The Jubilee Medal "Forty Years of Victory in the Great Patriotic War 1941–1945" (Юбилейная медаль «Сорок лет Победы в Великой Отечественной войне 1941—1945 гг.») was a state commemorative medal of the Soviet Union established on April 12, 1985, by decree of the Presidium of the Supreme Soviet of the USSR to denote the fortieth anniversary of the Soviet victory over Nazi Germany in World War II.

== Medal Statute ==
The Jubilee Medal "Forty Years of Victory in the Great Patriotic War 1941–1945" was awarded to: all military and civilian personnel of the Armed Forces of the USSR who took part in the Great Patriotic War of 1941 – 1945, to partisans of the Great Patriotic War, to the personnel of the Armed Forces of the USSR, as well as any other persons who were awarded the Medal "For the Victory over Germany in the Great Patriotic War 1941–1945" or the Medal "For the Victory over Japan"; to home front workers, who were awarded for their dedicated work during the Great Patriotic War Orders of the USSR, the Medal "For Valiant Labour in the Great Patriotic War 1941-1945", or other medals of the USSR such as "For the Defence of Leningrad", "For the Defence of Moscow", "For Defence of Odessa", "For the Defence of Sevastopol", "For the Defence of Stalingrad", "For the Defence of Kiev", "For the Defence of the Caucasus", "For the Defence of the Soviet Transarctic".

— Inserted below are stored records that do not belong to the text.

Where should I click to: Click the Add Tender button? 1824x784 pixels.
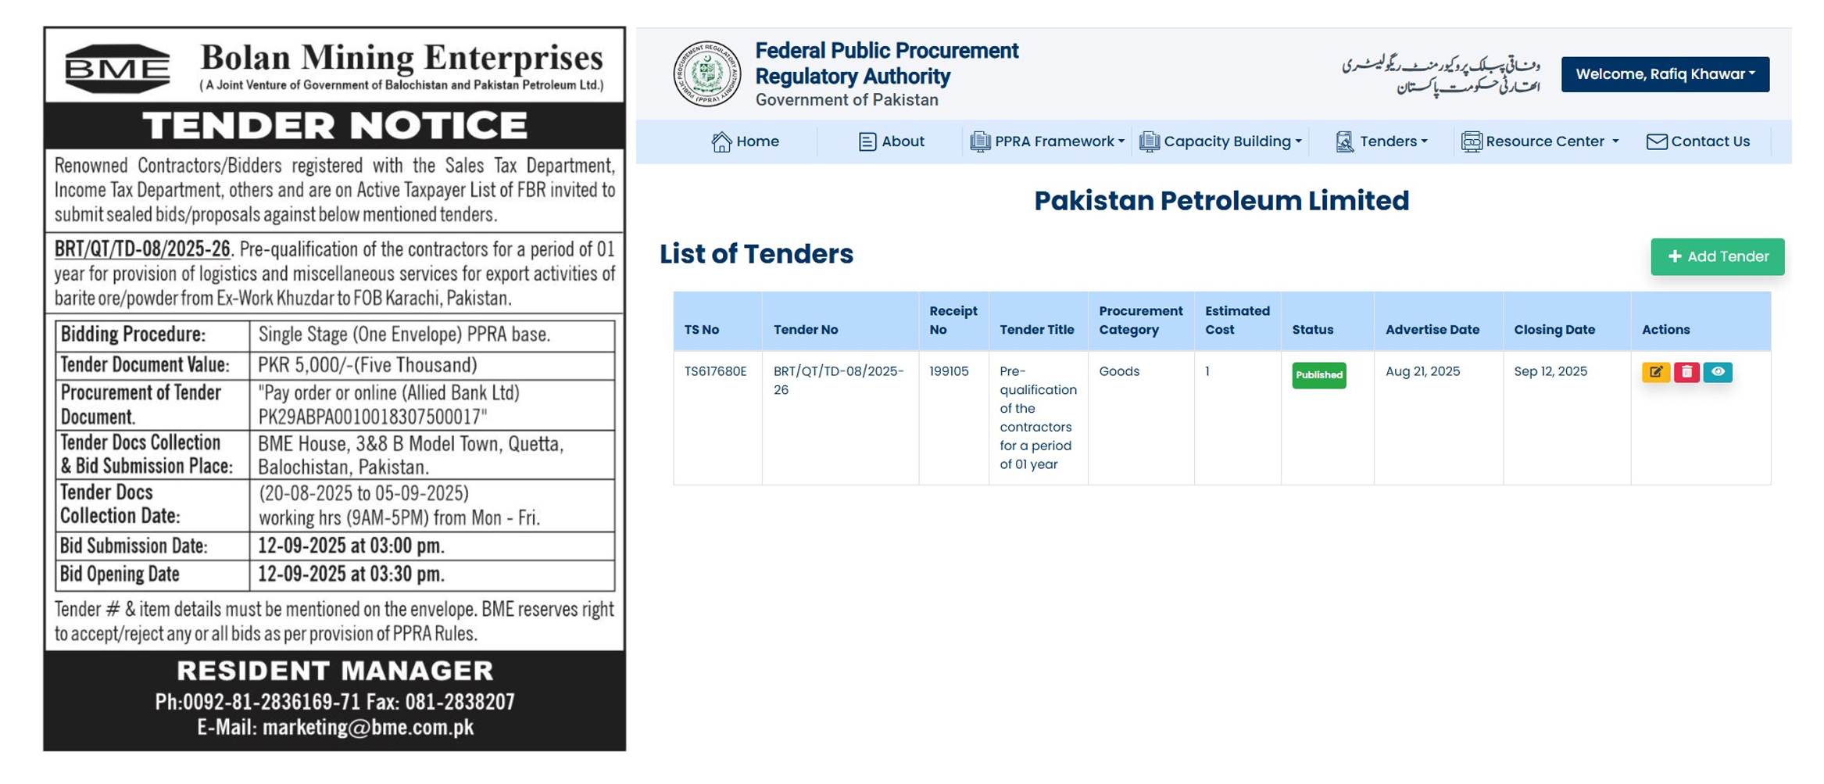1717,256
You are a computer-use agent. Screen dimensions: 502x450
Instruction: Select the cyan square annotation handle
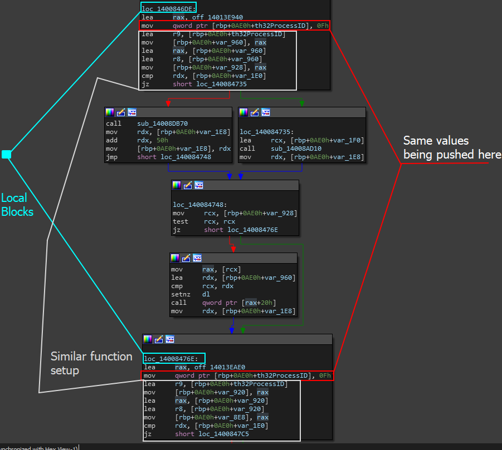click(6, 154)
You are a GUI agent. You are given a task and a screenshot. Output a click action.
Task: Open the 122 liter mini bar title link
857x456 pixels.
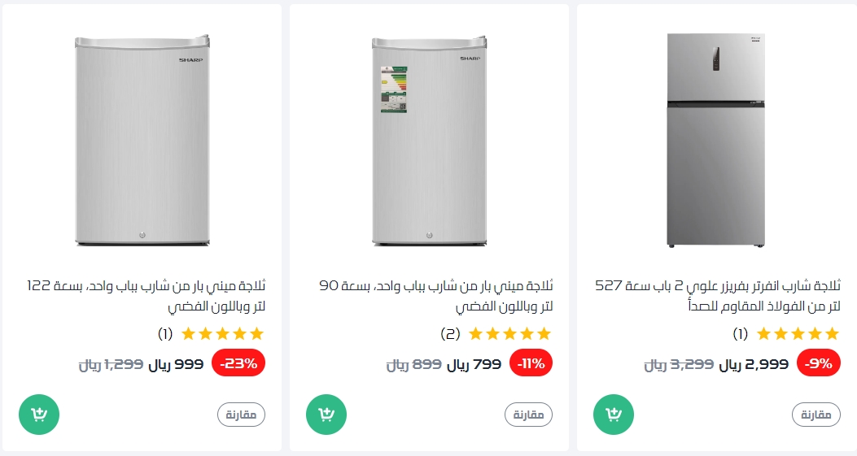[x=146, y=296]
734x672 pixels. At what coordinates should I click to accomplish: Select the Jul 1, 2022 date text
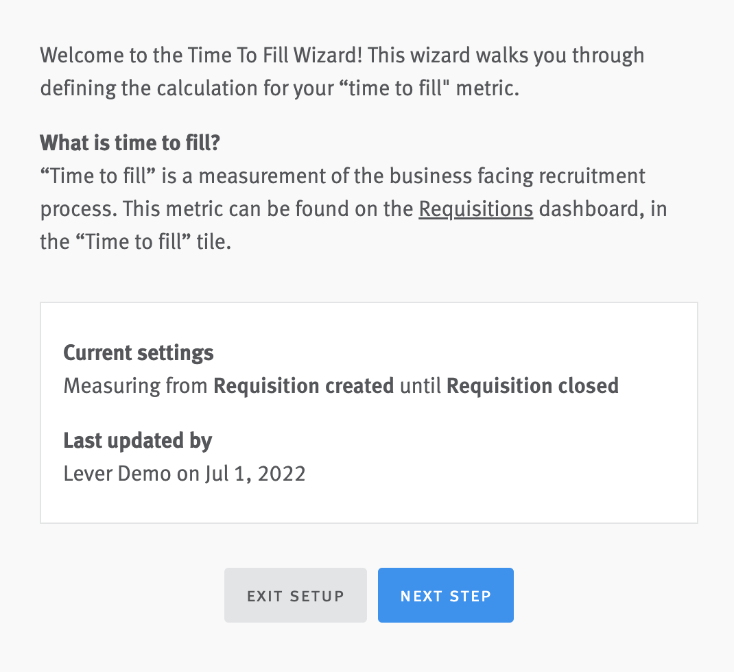pos(253,473)
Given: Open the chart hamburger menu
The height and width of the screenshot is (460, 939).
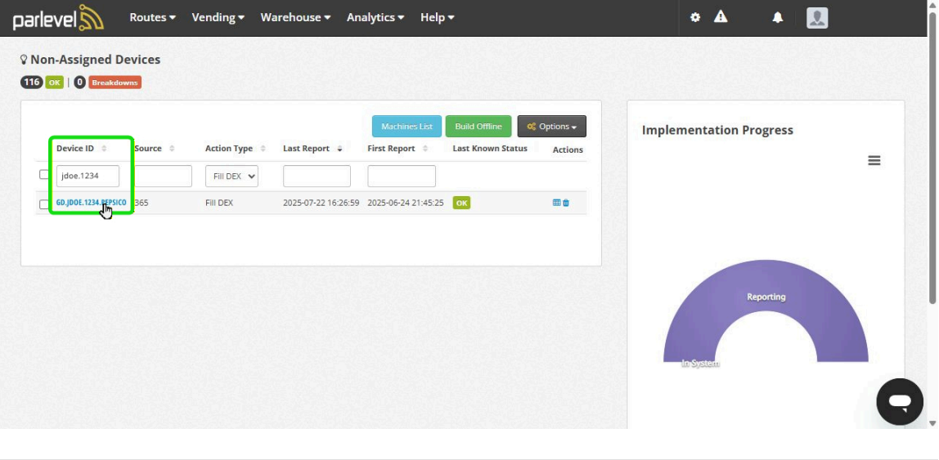Looking at the screenshot, I should [874, 161].
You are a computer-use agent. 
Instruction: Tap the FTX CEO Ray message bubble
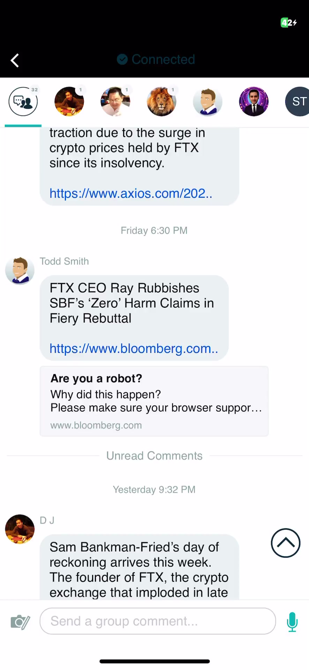pos(134,303)
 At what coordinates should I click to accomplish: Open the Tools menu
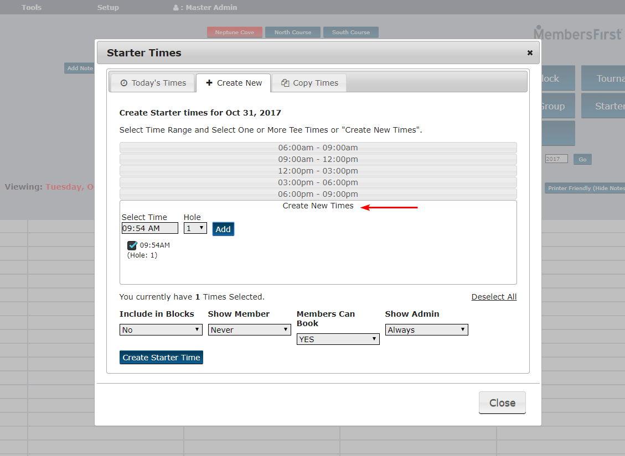[x=31, y=7]
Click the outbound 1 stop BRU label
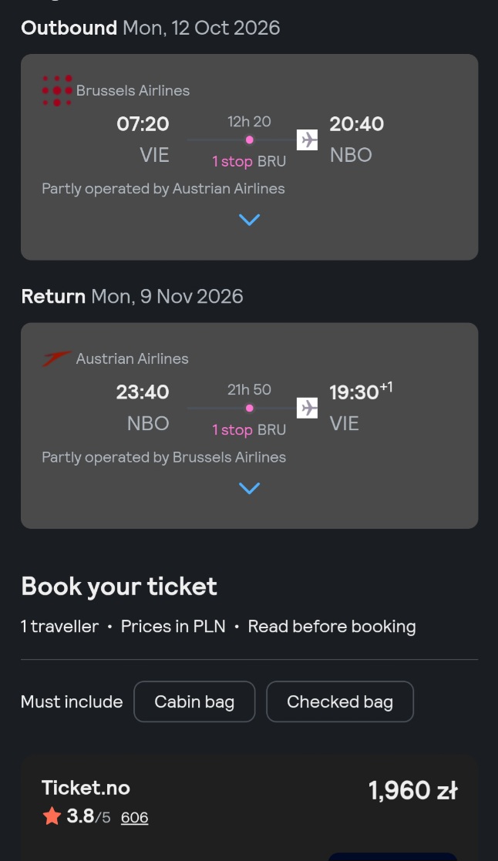The height and width of the screenshot is (861, 498). (x=249, y=161)
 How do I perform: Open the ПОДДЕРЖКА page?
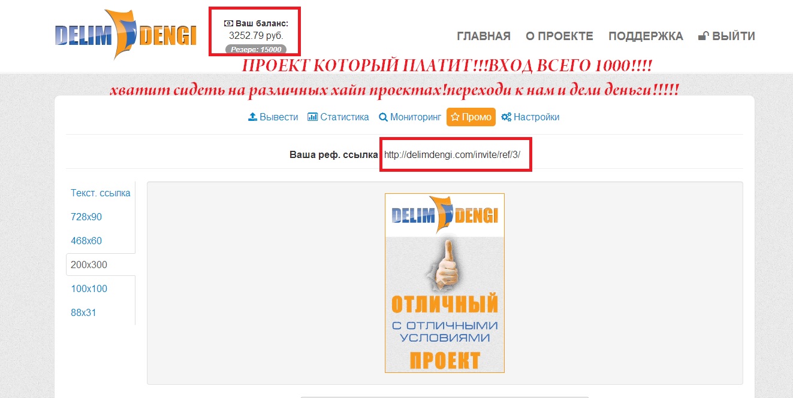(x=646, y=36)
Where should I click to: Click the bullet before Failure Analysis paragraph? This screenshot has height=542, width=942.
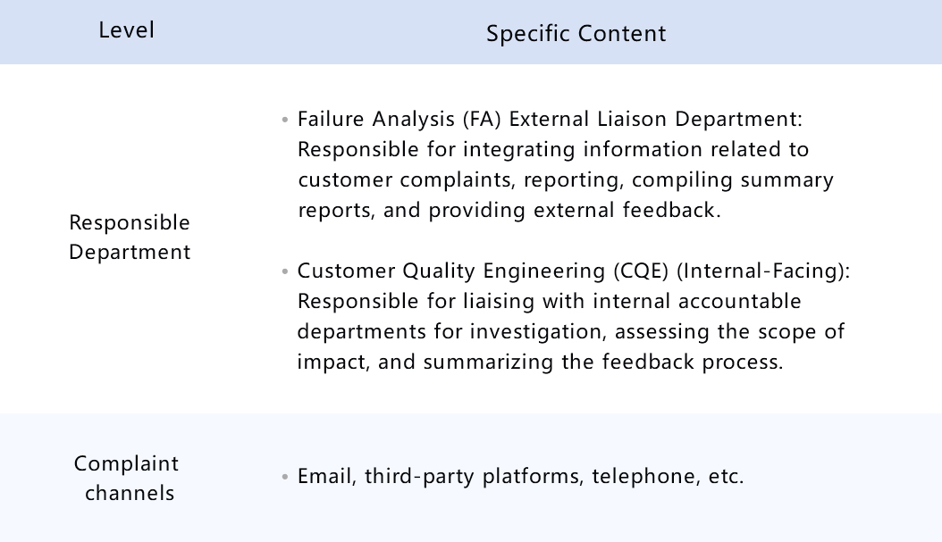[285, 120]
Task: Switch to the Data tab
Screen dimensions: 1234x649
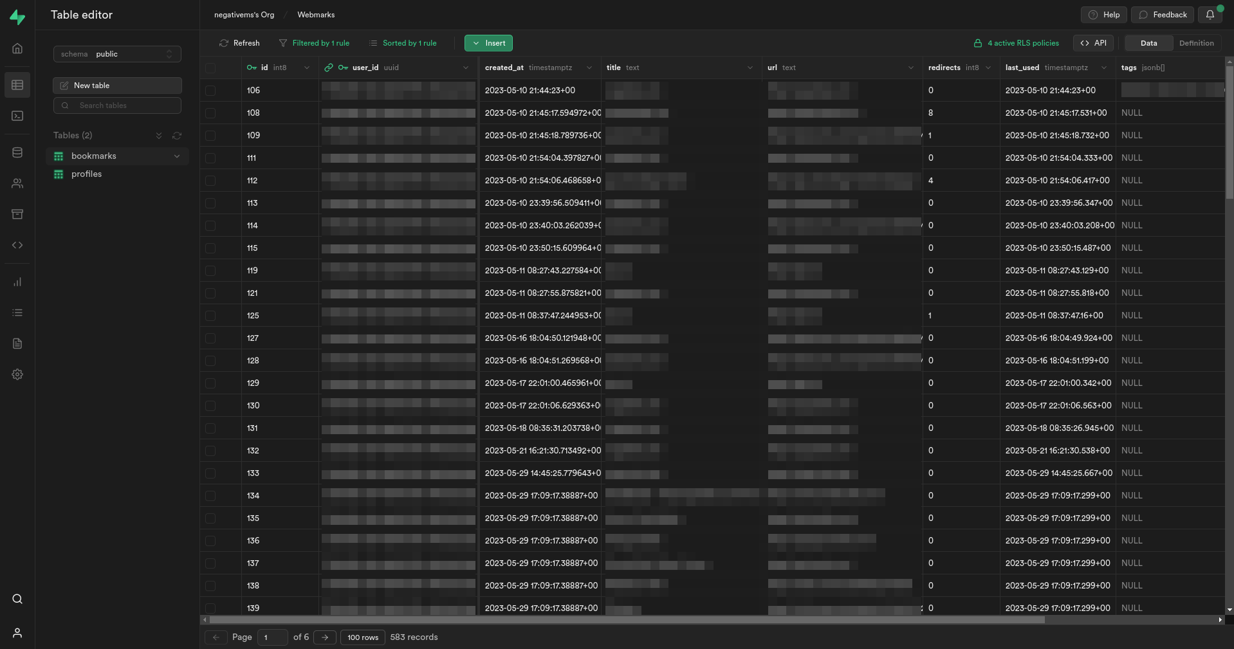Action: 1148,43
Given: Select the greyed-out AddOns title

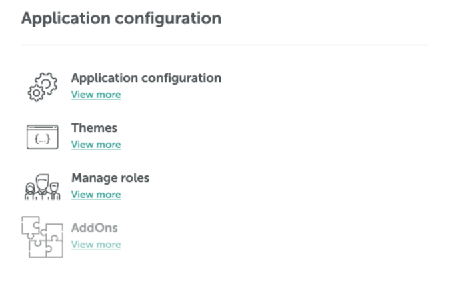Looking at the screenshot, I should point(95,228).
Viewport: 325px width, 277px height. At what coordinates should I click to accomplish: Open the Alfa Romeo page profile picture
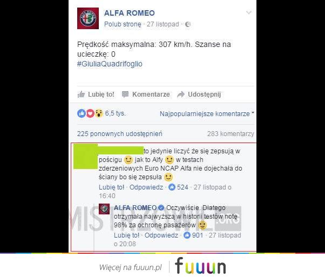point(88,18)
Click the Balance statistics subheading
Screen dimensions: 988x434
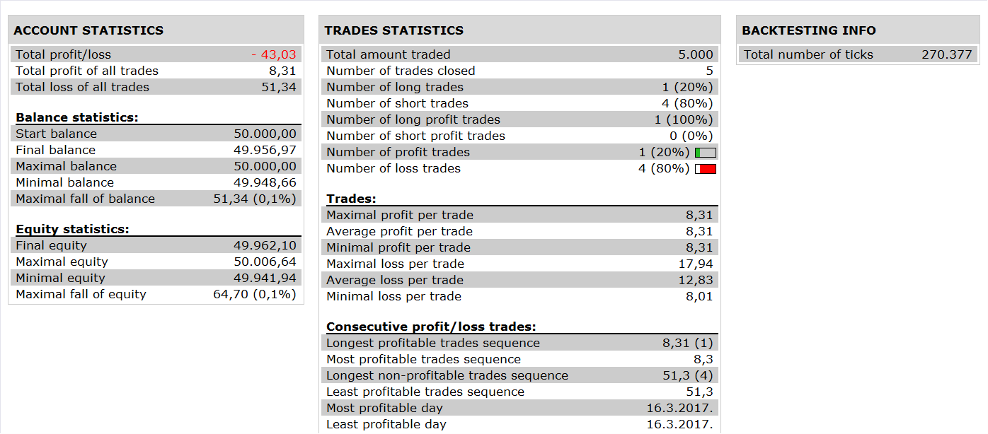(x=77, y=117)
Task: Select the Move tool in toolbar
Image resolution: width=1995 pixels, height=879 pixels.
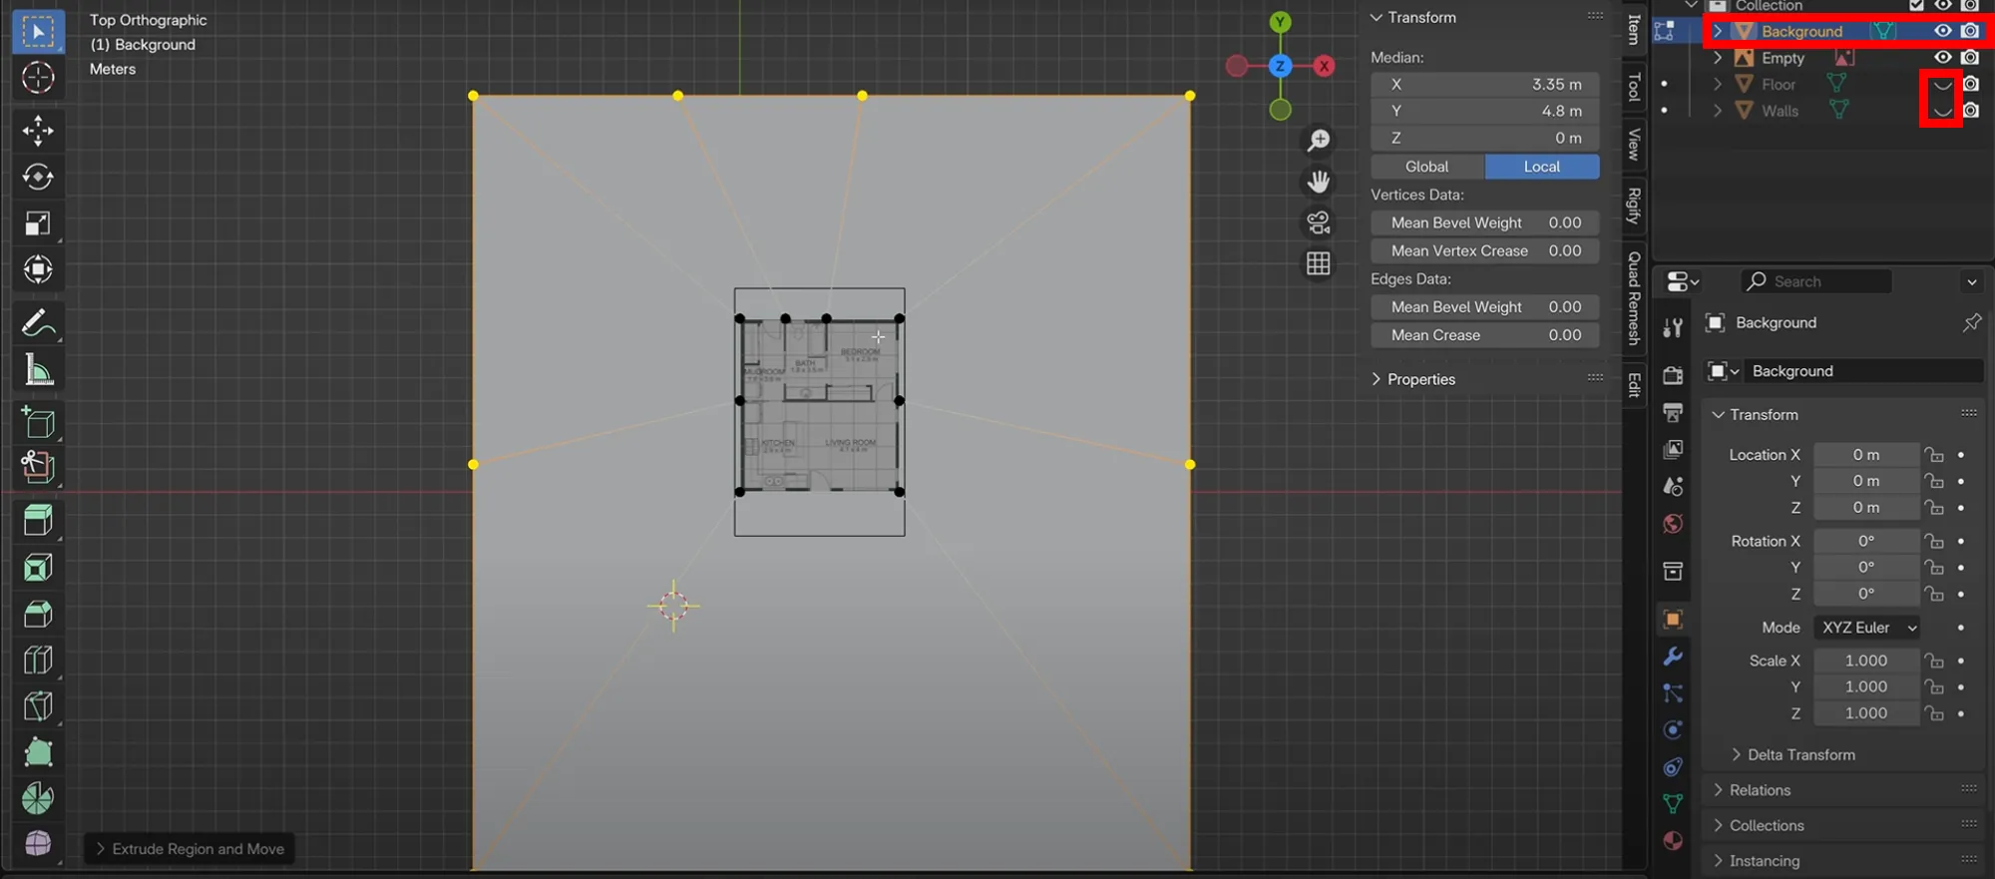Action: pyautogui.click(x=38, y=131)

The medal was awarded on behalf of the Presidium of the Supreme Soviet of the USSR by commanders of military units, formations, the heads of agencies, institutions; by republican, territorial, regional, district or municipal military commissariats, the Supreme Council of the Union and autonomous republics, the executive committees of regional, provincial, county, district and municipal Soviets.

The Jubilee Medal "Forty Years of Victory in the Great Patriotic War 1941–1945" was worn on the left side of the chest and in the presence of other orders and medals of the USSR, was located immediately following the Jubilee Medal "Thirty Years of Victory in the Great Patriotic War 1941-1945". If worn in the presence of orders and medals of the Russian Federation, the latter have precedence.

== Description ==
The Jubilee Medal "Forty Years of Victory in the Great Patriotic War 1941–1945" was a 32 mm diameter circular brass medal. On the obverse in the background, fireworks on both sides of the Kremlin's Spasskaya Tower within the relief outline of a large five pointed star positioned slightly off center to the right; the star's lower points superimposed over the relief image of laurel branches along the medal's lower circumference going halfway up both sides; at lower center going up three quarters of the way, the relief image of a soldier holding a machine gun, his right arm in the air, to his right, a female worker and to his left, a collective farmer. In the upper part, on both sides of the tower superimposed over the star's outline, the prominent relief dates "1945" and "1985". On the reverse, along the upper medal circumference, the relief inscription "WAR PARTICIPANT" («УЧАСТНИКУ ВОЙНЫ») or "PARTICIPANT ON THE LABOUR FRONT" («УЧАСТНИКУ ТРУДОВОГО ФРОНТА»), in the center, the relief inscription on seven lines "40 Years of Victory in the Great Patriotic War of 1941–1945" («40 лет Победы в Великой Отечественной войне 1941—1945 гг.»). At the bottom, the relief image of the hammer and sickle over a Ribbon of St. George. On the medals struck to honour foreign nationals, the reverse inscriptions "WAR PARTICIPANT" or "PARTICIPANT ON THE LABOUR FRONT" were omitted. Ones with no inscriptions would be awarded to foreign leaders.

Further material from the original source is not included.